● Supplied information
⁂
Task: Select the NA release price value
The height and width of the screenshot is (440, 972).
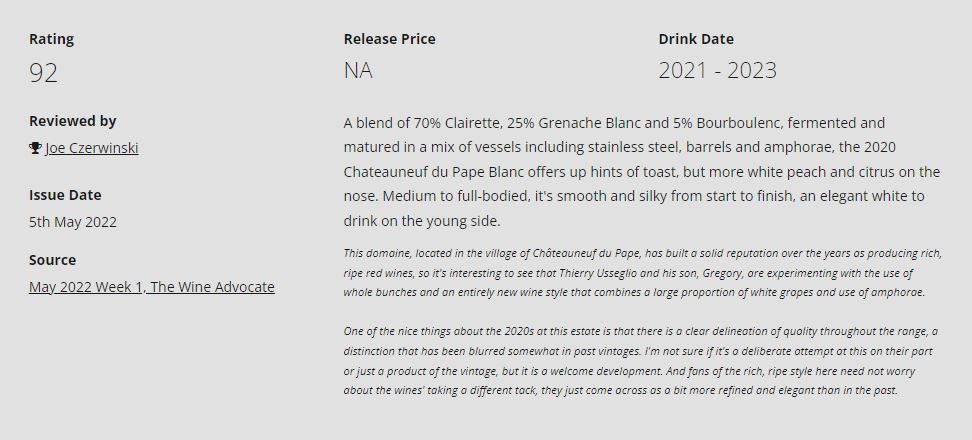Action: 358,71
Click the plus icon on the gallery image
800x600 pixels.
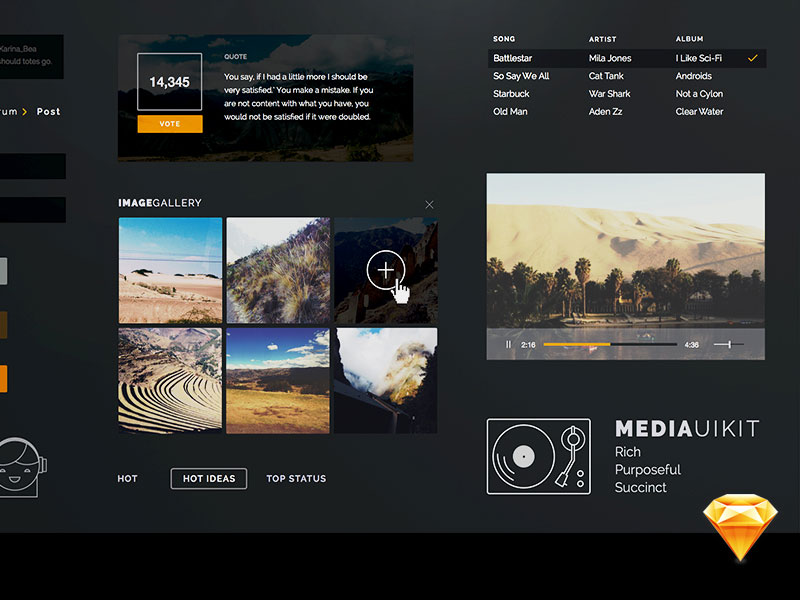point(385,270)
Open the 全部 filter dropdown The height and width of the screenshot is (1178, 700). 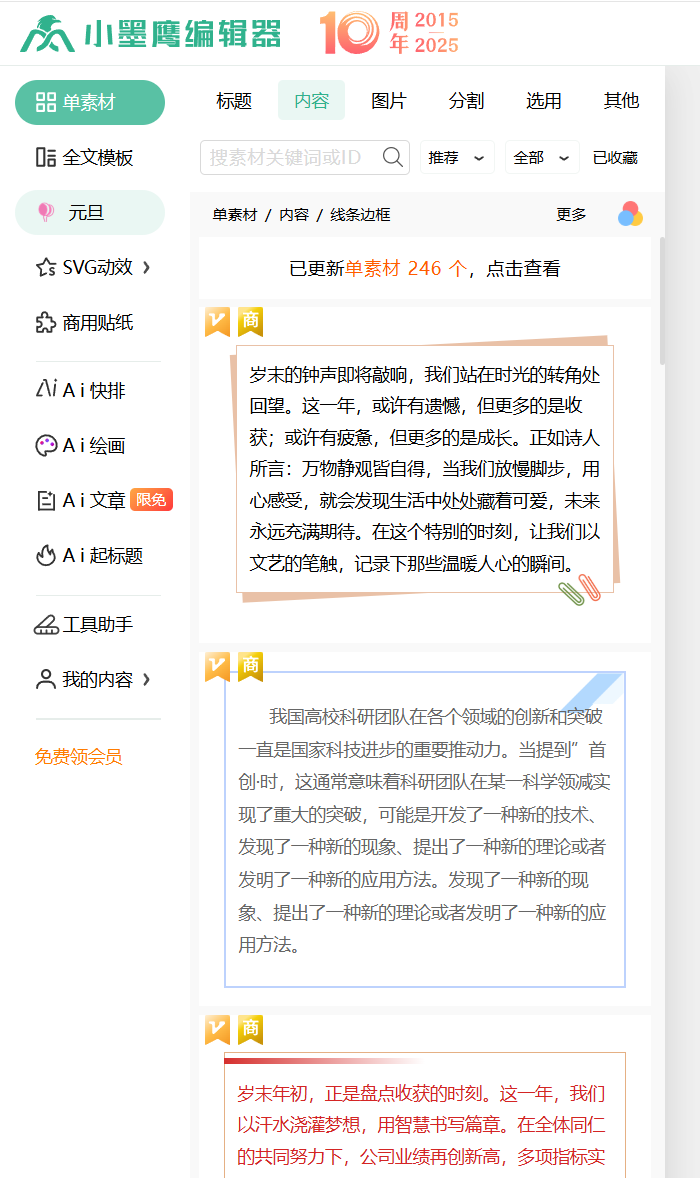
⁂
Could you reproduce every record above exactly, leaving out the pictures?

● Output for this exercise
Task: Select the NA release price value
The height and width of the screenshot is (440, 972).
Action: 358,71
Click the plus icon on the gallery image
800x600 pixels.
point(385,270)
Open the 全部 filter dropdown The height and width of the screenshot is (1178, 700). 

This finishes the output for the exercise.